醫院保安亭裡一個保安,亭外一張木凳,一個年紀大些、白頭發保安坐在上頭,膝上一打醫院宣傳單子,一麵發給彆人,一麵對自己扇風。

他背後一棟棟醫樓,係統說,戚餘臣此刻正在住院大樓505病房。

薑意眠往裡走。

第一次,老保安看也不看地伸出一條腿,大聲驅趕:“去去去,不是你該來的地兒,一邊玩去。”

再往裡走,保安憑著與自個兒年紀完全不符的靈活,一下揪住貓脖子,把半大的小貓崽子拎起來。

本想丟出去。

半道覺著這貓長得怪好看,毛絨絨就是提著有點熱。

他改變主意,用力拍一下圓滾滾的貓腦袋,將好好她放在草叢裡:“這兒是你的地。”

又一指醫院,對她洋氣地搖搖手指:“那是我的地兒,阿貓阿狗彆想進。

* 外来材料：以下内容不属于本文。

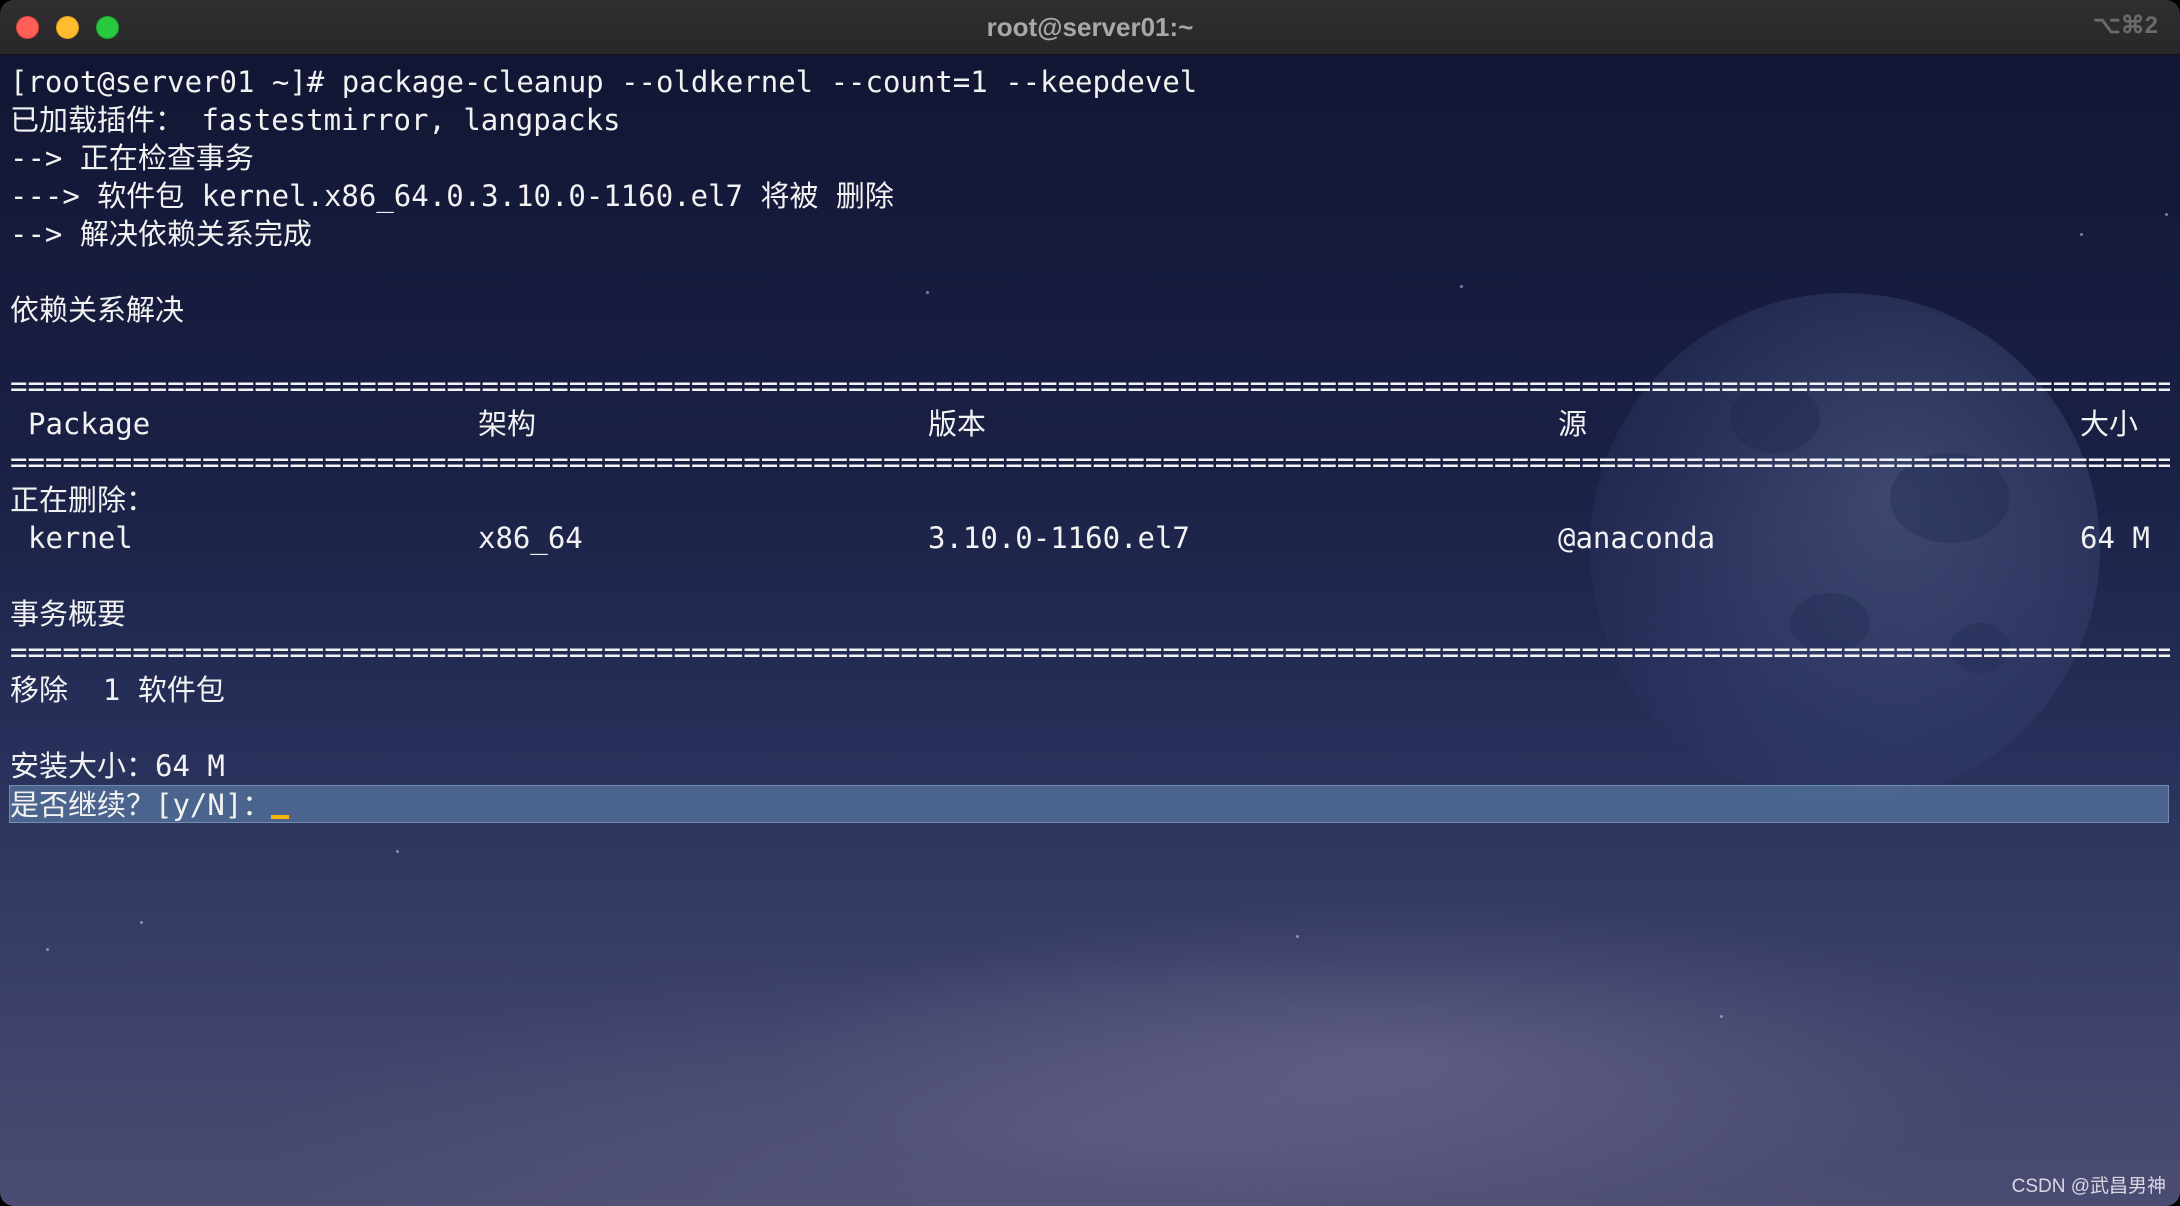 Image resolution: width=2180 pixels, height=1206 pixels. Describe the element at coordinates (2110, 424) in the screenshot. I see `column-header-size: 大小` at that location.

門都沒有,明白?”

薑意眠:“……”

不太想明白。

第二次,趁著人多,她試著蒙混過關。

奈何老保安一雙火眼金睛,蒙混失敗,貓又被提起來,塞進一團灌木叢中。

第三次,試圖強越防線。

小貓一鼓作氣往裡衝,不幸,儘職儘責的人類早有準備,眼疾手快,一把撈起來,揪住。

被折騰得有些不耐煩了,老保安一個順手。

貓活像脫離掌心的毛球,在空中劃過一條拋物線,骨碌碌滾進雜草堆裡。

好在這具身體軟,毛多,抖抖毛又是一隻完好的小白貓。

正門進不去,還有側門、後門。

薑意眠放棄繼續鬥智鬥勇老保安,果斷轉身,繞著醫院外走上一圈,找到一道鐵欄門,間隙比醫院外圍柵欄大上許多,液體貓一擠就過。

住院樓坐落南邊,安靜得像一座圖書館。

周圍沒什麼人走動,前台又低著頭昏昏欲睡,她噠噠快步走進去,沒被任何人察覺。

耳邊突然響起一聲:【左邊電梯。】

薑意眠揉揉耳朵,一臉木然。

謝謝提醒。坐電梯確實很方便,可是係統好像沒有想過,一隻貓該怎麼坐電梯。

跳起來摁樓層的那種……?

要是被人看見,不止聞聲而來的保安打包丟出去,恐怕還將引起彆的騷亂。

做貓不容易。

做一隻潛進醫院的貓更不容易。

為了避免節外生枝,還是走樓梯——,不,爬樓梯這嘴實在。

接下來的半個小時,假如這時候有人在對應的樓梯道走動,準準能瞧見一團小不點貓。

貓就那麼大個,不蹦也不跳,反而老神在在地,先把兩條前肢搭在台階上。